If we run our app, we should be able to add items to the post set we’ve created within Gun and see them added to the list in real time.

What we’ve done here is told Gun that the items we want to add and view are coming from the posts set, which can be thought of as a table.

When we submit the form, we are adding to that set.

When we load the page to get the list, we are iterating through that set in order to pull the items contained within it.

Wrap Up

In this tutorial we looked a bit at Gun, the decentralized P2P database.

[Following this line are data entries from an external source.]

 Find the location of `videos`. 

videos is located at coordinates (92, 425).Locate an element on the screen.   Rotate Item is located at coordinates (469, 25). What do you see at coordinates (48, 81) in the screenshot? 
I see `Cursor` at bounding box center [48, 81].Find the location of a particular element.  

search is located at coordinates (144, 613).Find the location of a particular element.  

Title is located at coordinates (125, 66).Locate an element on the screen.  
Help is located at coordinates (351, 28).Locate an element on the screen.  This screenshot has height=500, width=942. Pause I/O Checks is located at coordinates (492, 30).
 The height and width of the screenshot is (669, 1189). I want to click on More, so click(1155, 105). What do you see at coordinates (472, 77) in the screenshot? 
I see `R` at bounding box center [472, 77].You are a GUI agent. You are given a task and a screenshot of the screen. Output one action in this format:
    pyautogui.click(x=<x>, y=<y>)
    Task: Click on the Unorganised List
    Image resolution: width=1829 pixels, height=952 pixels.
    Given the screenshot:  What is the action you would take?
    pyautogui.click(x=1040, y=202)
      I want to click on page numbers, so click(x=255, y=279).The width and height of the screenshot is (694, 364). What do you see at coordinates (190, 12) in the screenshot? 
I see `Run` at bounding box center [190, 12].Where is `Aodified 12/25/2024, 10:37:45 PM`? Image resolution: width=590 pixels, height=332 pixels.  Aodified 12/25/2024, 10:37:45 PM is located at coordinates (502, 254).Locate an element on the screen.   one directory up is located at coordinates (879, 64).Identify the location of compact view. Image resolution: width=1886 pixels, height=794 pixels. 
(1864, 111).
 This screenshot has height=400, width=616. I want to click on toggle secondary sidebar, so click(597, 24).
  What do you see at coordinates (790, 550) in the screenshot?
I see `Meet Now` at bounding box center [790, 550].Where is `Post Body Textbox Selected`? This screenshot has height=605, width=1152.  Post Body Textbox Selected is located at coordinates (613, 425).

As we begin to discover and build tools that move us closer towards the ethos we’ve all set up around decentralized software, we’ll start to discover and invent things that will bring us closer to that ideal.

There’s a lot more to explore with Gun, and you can create fully-features, fully-functional database using it.

Gun is one of the tools that has the potential to bring us closer to a decentralized, user-owned Internet, if we can just cultivate the desire to use it and other tools like it. Using tools like Gun in conjunction with blockchain-based tools depending on the specific use case is how we’ll build functional applications that are actually useful.